Posts tagged ‘movement’
As a continuation of yesterday’s post about anthropomorphism and puppetry, here is an exercise in interpreting nature. The leaves were filmed from my balcony in Turku (Finland) yesterday lunchtime.
The best is to first watch and see what occurs to you. The imagination works better without being told what to do.
And if you would then like to analyse the “performance”, here some focuses that may be useful for puppeteers:
- Watching the leaves as a group or following an individual leaf gives different information.
- How does the wind cause the leaves to move and how does their shape affect the movement?
- Interpret the leaves imaginatively: find atmospheres, characters, stories, feelings.
- What creates these impressions? What role do rhythm and space play?
- What attracts your attention? Why?
- How could you re-create one movement or the whole atmosphere as live puppetry animation? (not necessarily with wind and leaves).
Please feel free to comment or share what you see in the leaves.
This morning I encountered a seductive blinking light at some roadworks … hmm, what is it that made that light so flirtatious?
Anthropomorphism is a dirty word in some puppetry circles because it is considered that humanising an object limits it, a puppet is more than an imitation human being. And I agree whole-heartedly but it all depends on what you understand by anthropomorphising and how you use it.
To me, anthropomorphising doesn’t necessarily mean giving objects a head, eyes, arms and legs or making puppets gesticulate like a person. If I see a car going by and imagine it to be sneaky, it is not gesturing but is probably moving in a stealthy rhythm.
Which reminds me of three cars I saw driving along the river bank. Their steady speed made them “determined” and “concentrated” and the even distance between them made them a team. They were three agents on an important mission.
I believe that exercising our anthropomorphic sensibilities teaches us a lot about expressive movement and actually helps to not over-humanise puppets.
By playfully interpreting our surroundings in emotional terms we become familiar with how form, rhythm, space, grouping, colour and texture communicate and we gain more tools for bringing objects to life, even the human-looking ones with head, arms and legs.

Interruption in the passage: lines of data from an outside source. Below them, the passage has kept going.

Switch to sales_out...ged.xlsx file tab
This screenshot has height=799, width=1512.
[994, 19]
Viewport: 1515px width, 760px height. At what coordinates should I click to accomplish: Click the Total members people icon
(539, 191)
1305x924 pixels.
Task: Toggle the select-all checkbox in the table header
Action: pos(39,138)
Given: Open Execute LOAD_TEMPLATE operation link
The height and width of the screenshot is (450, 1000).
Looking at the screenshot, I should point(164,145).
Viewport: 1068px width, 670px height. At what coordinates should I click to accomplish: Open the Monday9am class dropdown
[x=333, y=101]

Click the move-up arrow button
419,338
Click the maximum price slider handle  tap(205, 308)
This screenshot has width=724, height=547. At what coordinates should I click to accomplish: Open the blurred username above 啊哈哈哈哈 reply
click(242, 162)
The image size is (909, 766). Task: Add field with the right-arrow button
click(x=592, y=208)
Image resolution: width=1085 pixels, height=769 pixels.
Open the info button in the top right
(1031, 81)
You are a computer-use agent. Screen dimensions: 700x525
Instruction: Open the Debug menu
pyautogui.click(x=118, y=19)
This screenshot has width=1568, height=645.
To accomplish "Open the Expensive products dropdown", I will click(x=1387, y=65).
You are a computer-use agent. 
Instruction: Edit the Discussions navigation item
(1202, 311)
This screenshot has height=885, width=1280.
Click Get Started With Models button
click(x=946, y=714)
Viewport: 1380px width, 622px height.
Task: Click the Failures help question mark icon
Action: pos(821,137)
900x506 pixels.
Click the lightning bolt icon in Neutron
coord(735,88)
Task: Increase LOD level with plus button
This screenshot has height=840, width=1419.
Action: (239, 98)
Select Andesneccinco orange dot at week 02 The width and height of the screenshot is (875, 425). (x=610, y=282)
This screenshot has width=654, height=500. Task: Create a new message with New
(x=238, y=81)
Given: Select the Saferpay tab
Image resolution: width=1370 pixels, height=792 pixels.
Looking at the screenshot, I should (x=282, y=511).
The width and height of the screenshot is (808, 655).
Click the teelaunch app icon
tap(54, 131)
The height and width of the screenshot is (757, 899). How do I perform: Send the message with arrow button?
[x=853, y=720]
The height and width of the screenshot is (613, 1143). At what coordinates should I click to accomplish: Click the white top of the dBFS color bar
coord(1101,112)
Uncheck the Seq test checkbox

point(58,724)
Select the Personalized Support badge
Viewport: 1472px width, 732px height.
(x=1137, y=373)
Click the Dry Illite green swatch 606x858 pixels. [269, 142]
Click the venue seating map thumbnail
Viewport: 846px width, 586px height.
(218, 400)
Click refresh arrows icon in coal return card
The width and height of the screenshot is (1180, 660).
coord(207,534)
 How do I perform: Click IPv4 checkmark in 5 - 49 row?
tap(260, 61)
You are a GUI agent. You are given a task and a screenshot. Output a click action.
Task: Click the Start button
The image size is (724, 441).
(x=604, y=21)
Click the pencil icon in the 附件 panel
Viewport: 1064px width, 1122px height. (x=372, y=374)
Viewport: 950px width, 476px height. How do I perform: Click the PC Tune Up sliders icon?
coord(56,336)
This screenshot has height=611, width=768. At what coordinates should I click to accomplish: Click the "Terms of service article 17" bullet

And next time we turn a piece of paper into a puppet we won’t feel obliged to twist a head and arms into it to make it seductive. Now what was it again that made that light so flirtatious?
These video clips are from a course on Objects For Actors that I recently taught at the Kultuuriakadeemia, Viljandi, Estonia.
This session explored how to stage altered realities – wind, water and low gravity – by animating props. The task involved analysing how materials are affected by natural forces and re-creating the movement through object manipulation.
In the discussion afterwards one of the actors said “so to be a puppeteer you need to know the laws of physics”. It was a bit shocking to hear the word “physics” linked to puppetry – it makes me think of science labs and numerical equations – but then I realised he meant the same as what I call the “laws of nature”.
Bringing objects and puppets to life involves knowing how things move. It means being able to show the difference between floating in the air or floating underwater or floating on the water. Four sticks can become a cat, a dog or a horse just by changing the rhythm of how they walk. Change the rhythm again and the sticks may be curious, proud or depressed.
To understand what makes wind wind, water water and a cat a cat we eventually arrive at the essences of movement and the effects of impulse, weight, force, flow, resistance …
All movement is governed by these natural laws but fortunately we don’t need to know any physics before becoming a puppeteer. We can learn it from observing falling leaves and watching a beer bottle floating down the river.